---- Entries provided
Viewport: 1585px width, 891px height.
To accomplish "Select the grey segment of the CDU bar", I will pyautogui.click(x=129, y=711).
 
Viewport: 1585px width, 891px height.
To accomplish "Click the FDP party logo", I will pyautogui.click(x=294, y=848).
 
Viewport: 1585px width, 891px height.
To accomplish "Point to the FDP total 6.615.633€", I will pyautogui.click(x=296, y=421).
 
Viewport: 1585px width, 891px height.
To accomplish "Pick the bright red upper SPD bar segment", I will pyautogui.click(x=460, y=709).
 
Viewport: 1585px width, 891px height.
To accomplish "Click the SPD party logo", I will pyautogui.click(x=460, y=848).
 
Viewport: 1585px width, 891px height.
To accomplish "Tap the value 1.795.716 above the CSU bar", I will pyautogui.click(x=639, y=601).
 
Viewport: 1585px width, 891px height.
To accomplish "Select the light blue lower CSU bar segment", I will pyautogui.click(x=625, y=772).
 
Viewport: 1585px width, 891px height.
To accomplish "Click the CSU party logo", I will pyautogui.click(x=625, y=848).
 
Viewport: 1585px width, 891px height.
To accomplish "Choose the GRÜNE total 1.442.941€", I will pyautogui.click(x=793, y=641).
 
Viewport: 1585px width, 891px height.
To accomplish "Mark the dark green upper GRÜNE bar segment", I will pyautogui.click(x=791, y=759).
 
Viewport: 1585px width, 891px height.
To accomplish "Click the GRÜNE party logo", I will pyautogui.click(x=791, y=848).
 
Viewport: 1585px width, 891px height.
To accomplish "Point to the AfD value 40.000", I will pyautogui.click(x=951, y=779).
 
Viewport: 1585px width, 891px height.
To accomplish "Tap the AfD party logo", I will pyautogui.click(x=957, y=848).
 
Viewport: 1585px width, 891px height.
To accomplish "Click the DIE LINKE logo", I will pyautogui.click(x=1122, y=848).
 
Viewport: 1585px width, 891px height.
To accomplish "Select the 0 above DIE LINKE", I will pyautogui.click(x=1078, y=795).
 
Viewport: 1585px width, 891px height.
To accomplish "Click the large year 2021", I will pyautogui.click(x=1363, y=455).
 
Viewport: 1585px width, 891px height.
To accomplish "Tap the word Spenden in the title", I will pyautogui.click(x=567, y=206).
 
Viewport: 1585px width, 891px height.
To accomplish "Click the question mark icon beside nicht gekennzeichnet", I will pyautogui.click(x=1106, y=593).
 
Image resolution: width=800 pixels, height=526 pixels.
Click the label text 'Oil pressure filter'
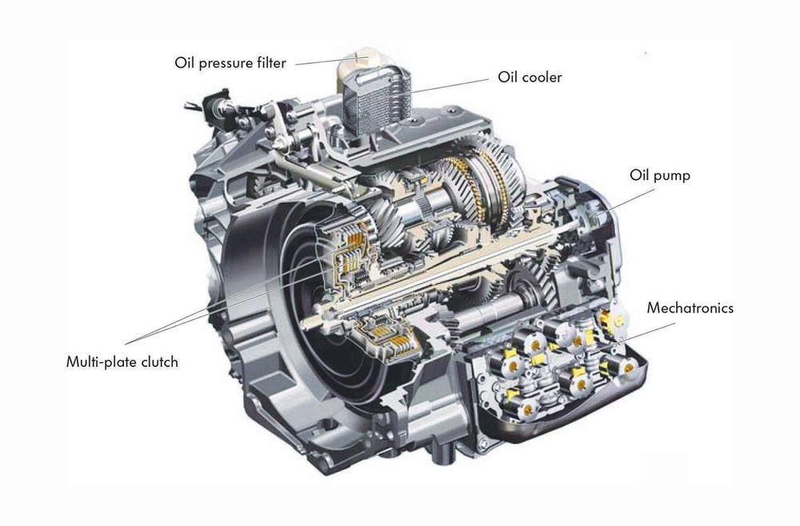pyautogui.click(x=230, y=63)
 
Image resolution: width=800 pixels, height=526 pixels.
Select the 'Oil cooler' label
pyautogui.click(x=530, y=78)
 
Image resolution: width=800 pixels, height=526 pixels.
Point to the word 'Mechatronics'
pyautogui.click(x=690, y=308)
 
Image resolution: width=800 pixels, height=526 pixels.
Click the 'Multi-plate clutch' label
pyautogui.click(x=122, y=362)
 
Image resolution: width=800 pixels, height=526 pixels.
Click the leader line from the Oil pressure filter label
pyautogui.click(x=320, y=59)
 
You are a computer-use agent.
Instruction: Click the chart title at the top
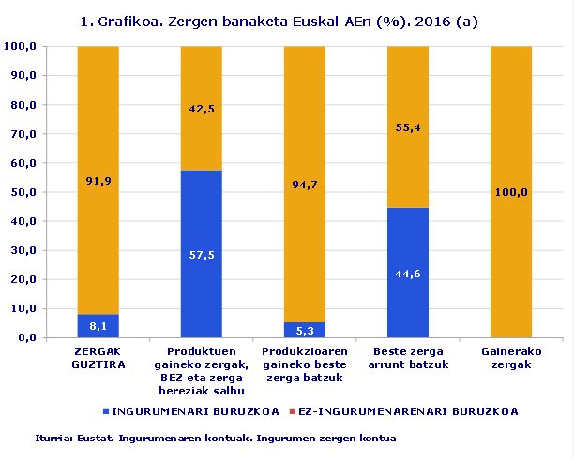286,22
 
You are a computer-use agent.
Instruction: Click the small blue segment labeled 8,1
98,326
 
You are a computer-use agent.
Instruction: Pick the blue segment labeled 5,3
304,330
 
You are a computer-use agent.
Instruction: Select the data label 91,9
98,182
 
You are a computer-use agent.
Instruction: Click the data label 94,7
305,185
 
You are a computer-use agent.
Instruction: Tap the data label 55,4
407,127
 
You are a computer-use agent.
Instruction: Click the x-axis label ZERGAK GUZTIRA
98,358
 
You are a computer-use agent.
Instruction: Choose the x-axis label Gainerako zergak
511,358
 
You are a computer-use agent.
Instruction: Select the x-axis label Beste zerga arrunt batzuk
407,358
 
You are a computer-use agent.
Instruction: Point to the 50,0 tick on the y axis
21,192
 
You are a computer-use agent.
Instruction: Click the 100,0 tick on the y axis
21,46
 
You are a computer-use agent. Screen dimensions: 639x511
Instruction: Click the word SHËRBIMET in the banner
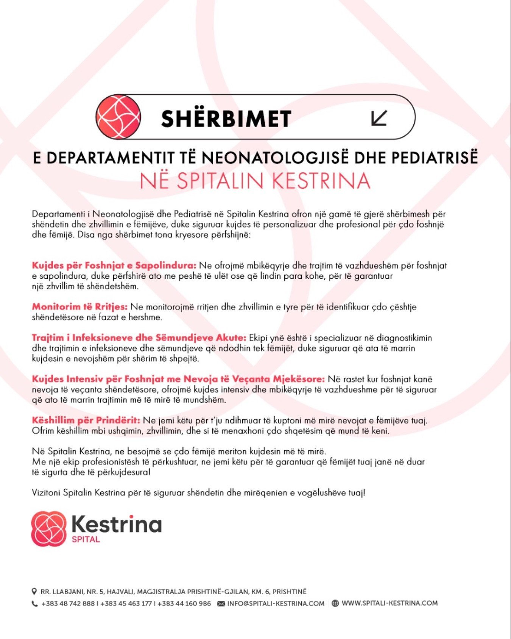pos(226,119)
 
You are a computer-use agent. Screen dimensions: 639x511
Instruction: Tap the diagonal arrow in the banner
pos(379,117)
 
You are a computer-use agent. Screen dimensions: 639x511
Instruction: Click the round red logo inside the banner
pos(118,117)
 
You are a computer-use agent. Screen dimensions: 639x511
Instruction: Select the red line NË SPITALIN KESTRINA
pos(255,181)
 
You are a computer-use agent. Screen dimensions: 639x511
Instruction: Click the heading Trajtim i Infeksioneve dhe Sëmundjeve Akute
pos(139,338)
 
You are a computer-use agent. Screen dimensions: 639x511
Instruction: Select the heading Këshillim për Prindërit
pos(86,420)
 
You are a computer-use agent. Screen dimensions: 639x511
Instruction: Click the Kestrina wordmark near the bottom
pos(117,525)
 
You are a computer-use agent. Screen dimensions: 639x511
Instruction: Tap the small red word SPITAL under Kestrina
pos(86,539)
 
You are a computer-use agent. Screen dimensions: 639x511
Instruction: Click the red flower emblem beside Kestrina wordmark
pos(48,529)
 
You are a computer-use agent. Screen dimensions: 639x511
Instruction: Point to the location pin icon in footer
pos(34,591)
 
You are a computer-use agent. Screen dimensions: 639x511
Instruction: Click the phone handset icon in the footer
pos(34,604)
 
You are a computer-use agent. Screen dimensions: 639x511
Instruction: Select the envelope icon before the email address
pos(221,604)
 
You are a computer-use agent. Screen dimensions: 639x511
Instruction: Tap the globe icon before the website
pos(335,603)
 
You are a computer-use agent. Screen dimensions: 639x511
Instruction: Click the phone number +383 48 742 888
pos(68,604)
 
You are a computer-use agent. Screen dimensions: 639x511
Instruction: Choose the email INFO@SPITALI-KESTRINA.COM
pos(276,604)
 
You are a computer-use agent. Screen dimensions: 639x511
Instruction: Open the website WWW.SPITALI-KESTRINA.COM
pos(389,603)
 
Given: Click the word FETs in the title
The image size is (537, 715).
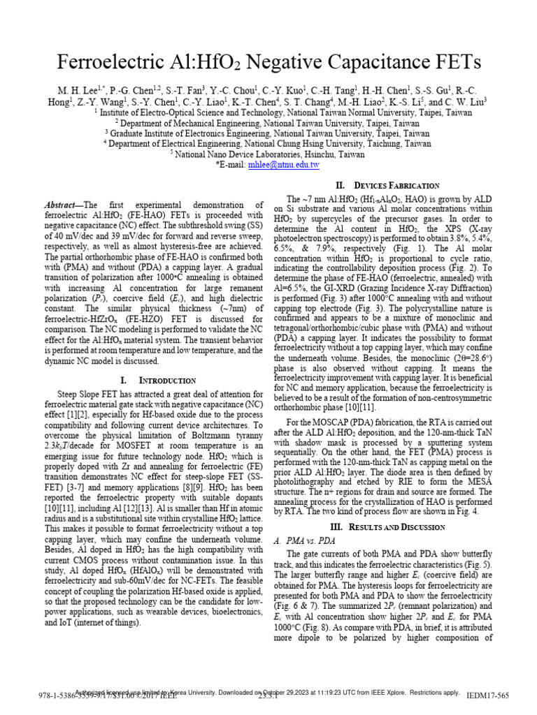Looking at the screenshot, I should tap(452, 63).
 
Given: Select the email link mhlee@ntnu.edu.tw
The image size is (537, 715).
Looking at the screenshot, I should tap(288, 165).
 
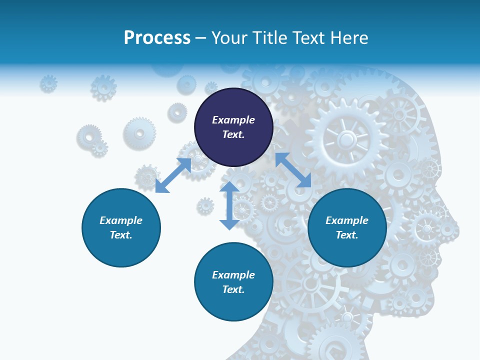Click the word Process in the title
click(x=157, y=38)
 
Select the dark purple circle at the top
click(x=234, y=127)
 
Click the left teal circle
click(x=121, y=228)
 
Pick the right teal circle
click(x=347, y=228)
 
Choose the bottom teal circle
click(x=234, y=282)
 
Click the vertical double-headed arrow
click(x=229, y=206)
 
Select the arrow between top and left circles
click(x=173, y=175)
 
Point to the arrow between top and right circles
click(x=293, y=170)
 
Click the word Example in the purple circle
click(x=234, y=120)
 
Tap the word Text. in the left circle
click(x=121, y=235)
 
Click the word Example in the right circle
click(x=347, y=220)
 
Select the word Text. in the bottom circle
click(x=234, y=290)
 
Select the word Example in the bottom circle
click(x=234, y=275)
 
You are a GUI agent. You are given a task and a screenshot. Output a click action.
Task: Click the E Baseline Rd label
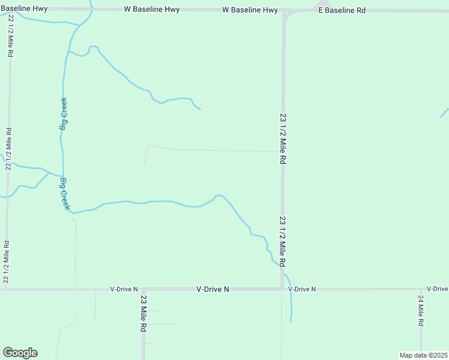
--------
Problem — Revise the part of the items that opens with the line containing "Click the vertical double-headed arrow" and closes at the end of the items, replacing "bottom circle" with "lowest circle" and changing nothing else. Return only that part, without the pictures.

The reply —
Click the vertical double-headed arrow
click(x=229, y=206)
 
Select the arrow between top and left circles
click(x=173, y=175)
 
Point to the arrow between top and right circles
click(x=293, y=170)
 
Click the word Example in the purple circle
click(x=234, y=120)
 
Tap the word Text. in the left circle
click(x=121, y=235)
 
Click the word Example in the right circle
click(x=347, y=220)
 
Select the word Text. in the lowest circle
click(x=234, y=290)
 
Select the word Example in the lowest circle
click(x=234, y=275)
 
You are a GUI agent. You are given a task and a screenshot. Output a click action.
Task: Click the E Baseline Rd label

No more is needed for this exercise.